Okay, and there’s a book I’m reading, and I apologize as it just came to mind. I’ll ask my team to provide a reference for it in the comments or something. There are a couple of books on Agile systems engineering that I’ve been reading, by Dr. Bruce and others. I’ve just started on both of them, and they’re really fascinating explorations of what systems engineering looks like in relation to agile software delivery.
From the early stages of reading these books, it seems that they focus more on systems engineering for products. However, what we’re really discussing is systems engineering applied to organizations. When we talk about transformation, we’re not merely talking about improving collaboration in building doors. Transformation involves examining the aspects of the assembly line and the supply chain. What does that look like?

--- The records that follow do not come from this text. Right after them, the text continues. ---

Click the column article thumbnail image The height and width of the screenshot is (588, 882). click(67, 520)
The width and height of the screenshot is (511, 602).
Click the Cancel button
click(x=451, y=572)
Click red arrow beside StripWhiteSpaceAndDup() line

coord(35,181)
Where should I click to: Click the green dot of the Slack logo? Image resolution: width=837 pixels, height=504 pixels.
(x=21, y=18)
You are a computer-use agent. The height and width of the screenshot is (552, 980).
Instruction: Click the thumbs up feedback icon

I understand that many individuals may dismiss what I’m exploring here because they don’t necessarily like the idea of an assembly line for software. Some prefer the notion of craftsmanship and almost a boutique-style delivery. It’s as if we’re suggesting that if we were Ford Motor Company, we shouldn’t be mass-producing cars but rather building unique Lamborghinis. However, the reality is that many software organizations strive to operate at scale and undertake significant endeavors. This often necessitates a certain level of systems engineering focus.

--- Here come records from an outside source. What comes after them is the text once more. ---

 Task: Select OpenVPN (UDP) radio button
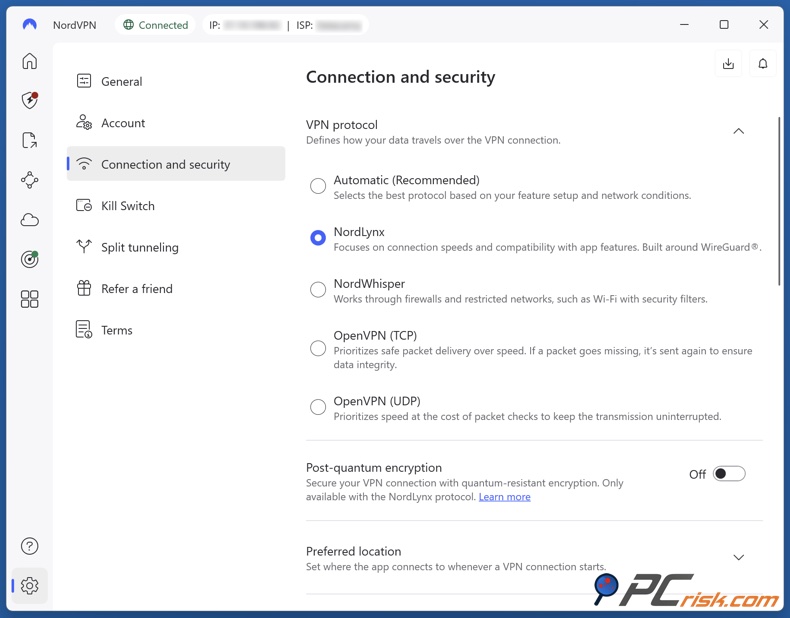[318, 407]
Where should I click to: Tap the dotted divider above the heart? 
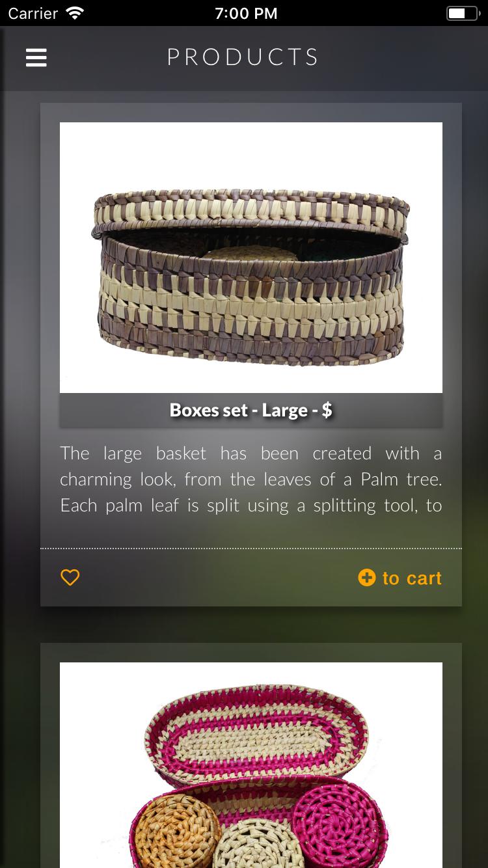(251, 549)
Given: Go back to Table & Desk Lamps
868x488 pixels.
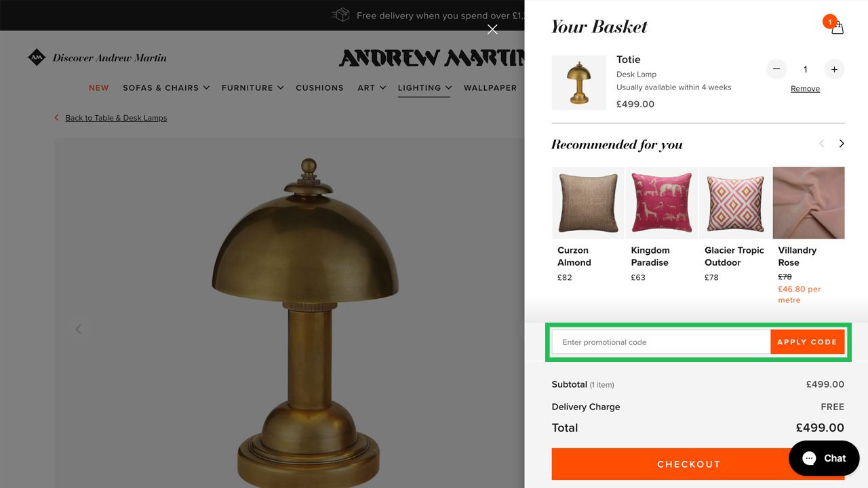Looking at the screenshot, I should [x=116, y=118].
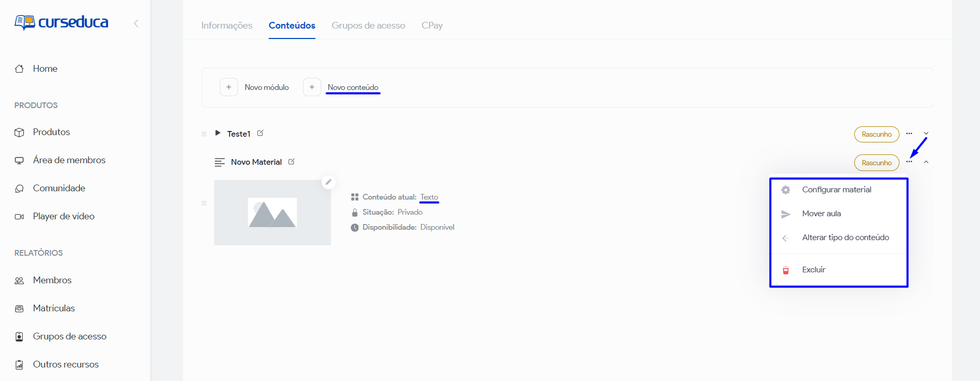Switch to the Informações tab
The width and height of the screenshot is (980, 381).
pyautogui.click(x=227, y=25)
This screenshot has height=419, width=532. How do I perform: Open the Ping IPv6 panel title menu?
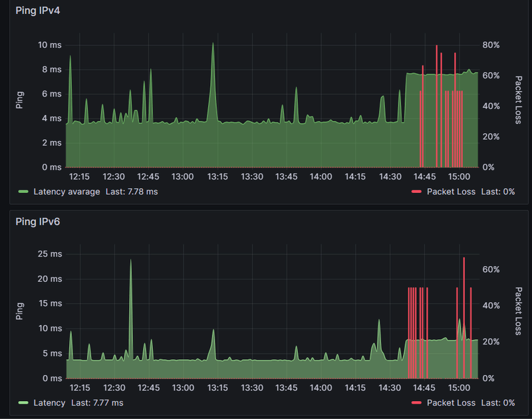pos(38,221)
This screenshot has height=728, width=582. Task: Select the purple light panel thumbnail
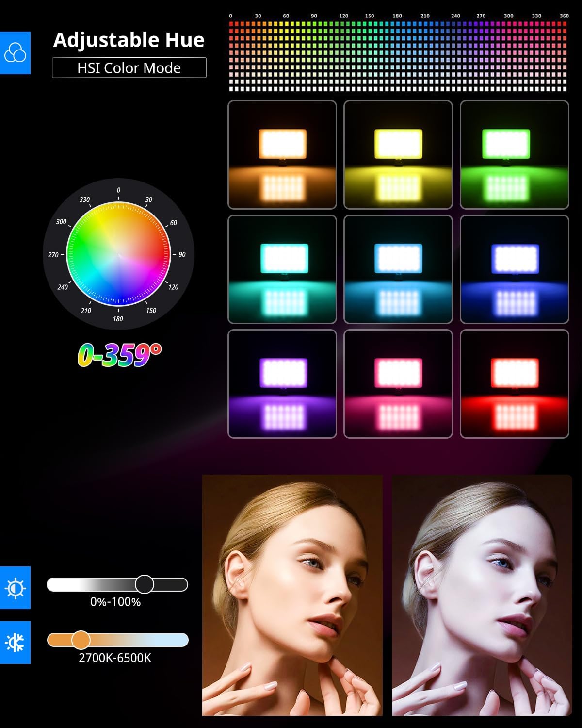(x=281, y=383)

Over the years, we have observed that there are situations where agile delivery is attempted within non-agile systems. I have a talk called “Faster Food and a Better Place to Sleep” where I worked with a hotel chain and a fast-food restaurant, both based in Atlanta. We discussed agile delivery and non-agile systems. In these scenarios, the software factory is essentially an idea factory. How do we facilitate the flow of ideas and decision-making through the system? It’s an intriguing concept to explore.
So please don’t dismiss this idea outright, as at a certain level of scale, you will encounter software as an assembly line or a software supply chain. The supply chain may involve ideas, feedback, and validation. While the actual building of individual parts may have a unique and boutique nature at the work surface level, the decomposition of ideas into actionable work and the aggregation of those ideas into integrated deliverables becomes a supply chain problem.
Over time, we may attempt to delve deeper into these concepts. I’m unpacking ideas from various angles, but fundamentally, Agile, even in pure-play software, is an exercise in systems engineering. What does it look like to engineer a system of delivery at scale within a large enterprise? Once again, I would love to receive your feedback and understand which ideas resonate with you. Please feel free to leave a comment, and I eagerly await engaging with you there. Have a great day, everyone. See ya’
A couple of thoughts here:
* What I hear you saying is that Agile has helped to optimize the system of delivery to the point that this is no longer the bottleneck in the system of business and we are now zooming out as an industry to see where the next bottleneck in the system of business resides. I’m picturing the “system of business” as having multiple nested systems where each nested system needs to have some focus to optimize inside of itself, but eventually we will get to the point where we need to optimize the systems together or the system of business will never improve.
* Around the craftmanship point. I like to think of you elevating that craftmanship need by creating a system around the agile teams in order to create the clarity and space necessary to allow for the craftmanship to take place. I also think there is some value around unpacking the concept that not everyone wants a Lamborghini and developing from the assembly line perspective to give the market what it wants IS the craftmanship, isn’t there room for both?